§ Dataset records
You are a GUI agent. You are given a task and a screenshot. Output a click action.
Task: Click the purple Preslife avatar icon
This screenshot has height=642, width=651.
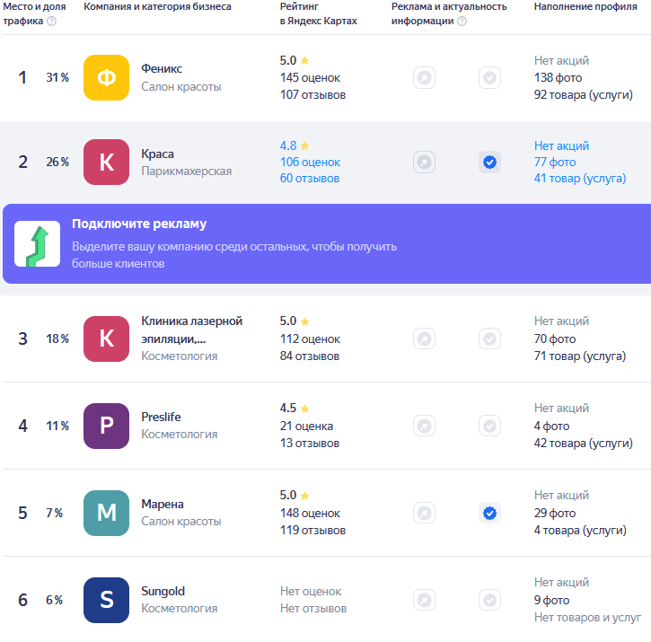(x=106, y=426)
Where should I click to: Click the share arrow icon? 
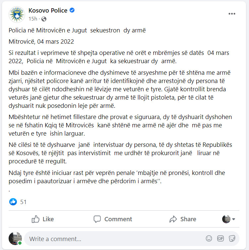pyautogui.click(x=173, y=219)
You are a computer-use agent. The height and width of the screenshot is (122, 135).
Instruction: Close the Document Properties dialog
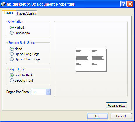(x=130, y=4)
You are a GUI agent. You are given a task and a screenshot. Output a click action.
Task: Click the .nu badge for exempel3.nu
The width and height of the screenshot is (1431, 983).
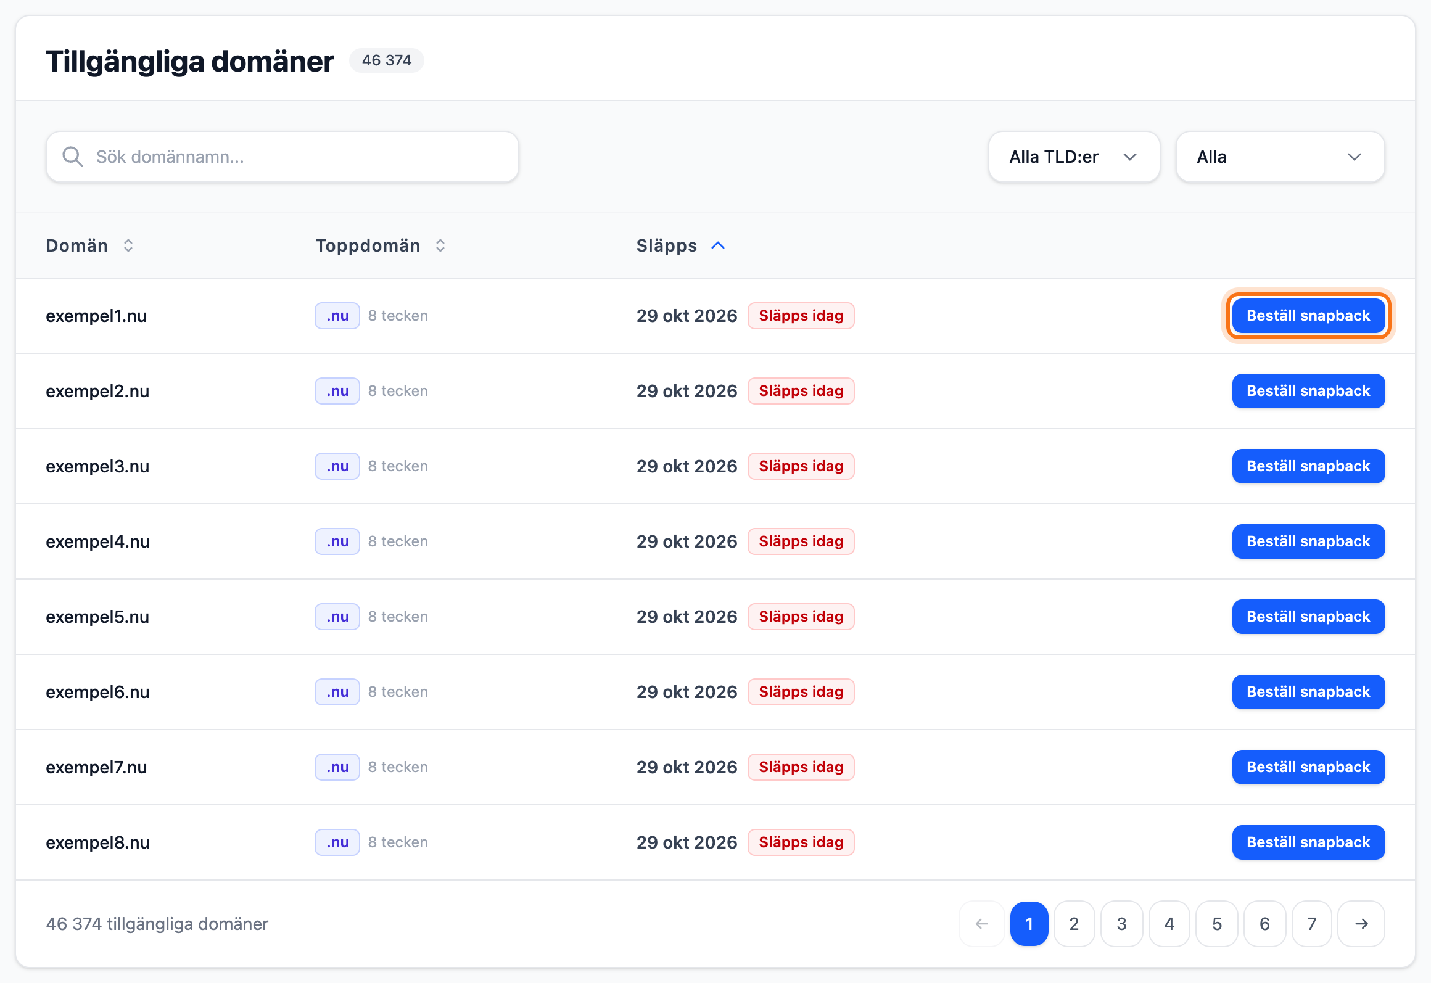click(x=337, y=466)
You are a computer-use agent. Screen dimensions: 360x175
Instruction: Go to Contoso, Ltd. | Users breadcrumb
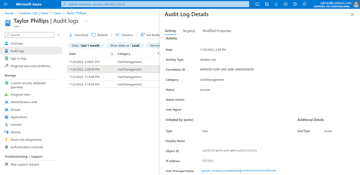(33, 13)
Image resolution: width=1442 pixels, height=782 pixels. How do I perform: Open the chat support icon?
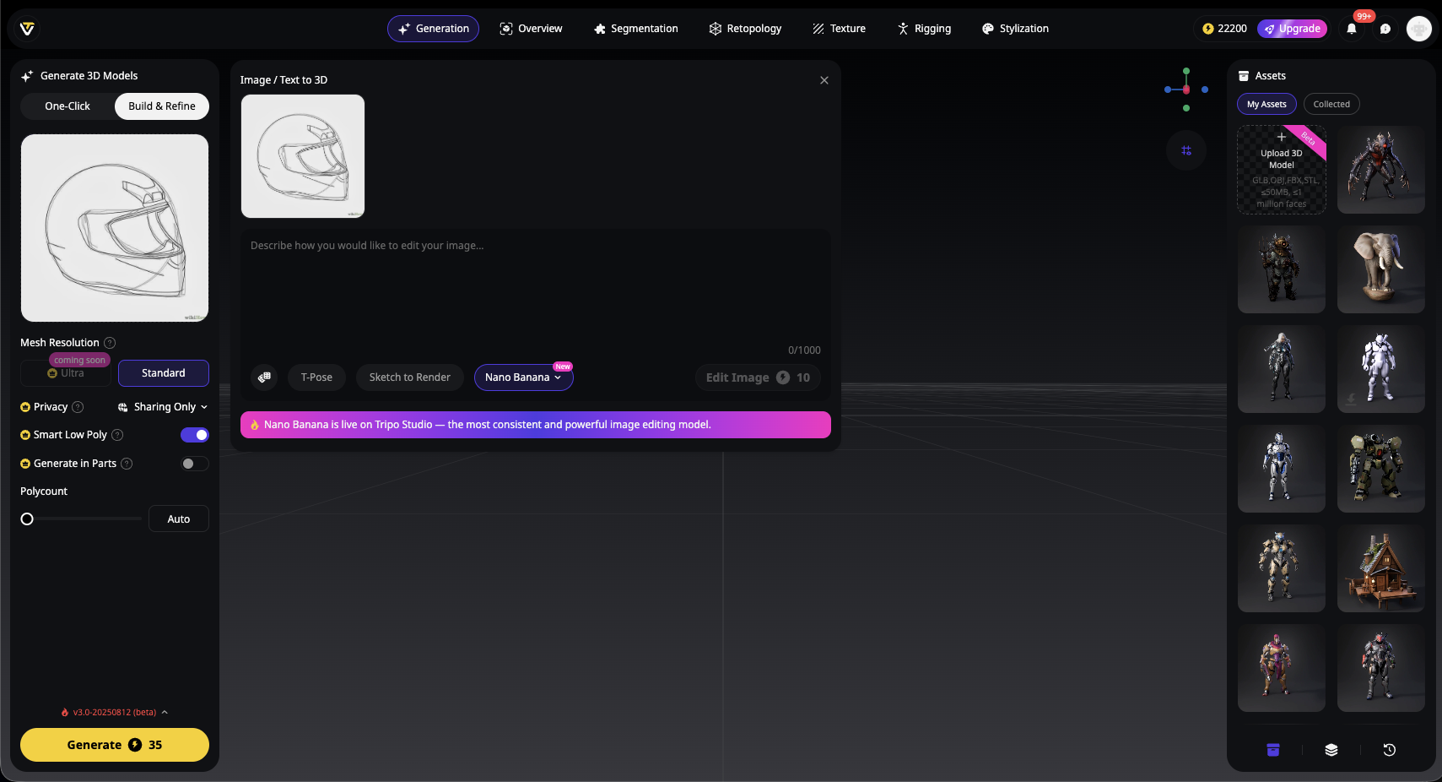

§ To do
Write out exactly the lines from the one that contains "The width and" through the last line of the data above, both included. Leave every picture out.

§ Solution to the problem
The width and height of the screenshot is (1431, 983).
click(x=337, y=466)
You are a computer-use agent. Screen dimensions: 360x175
Instruction: Go to Contoso, Ltd. | Users breadcrumb
(33, 13)
Image resolution: width=1442 pixels, height=782 pixels. How do I perform: Open the chat support icon?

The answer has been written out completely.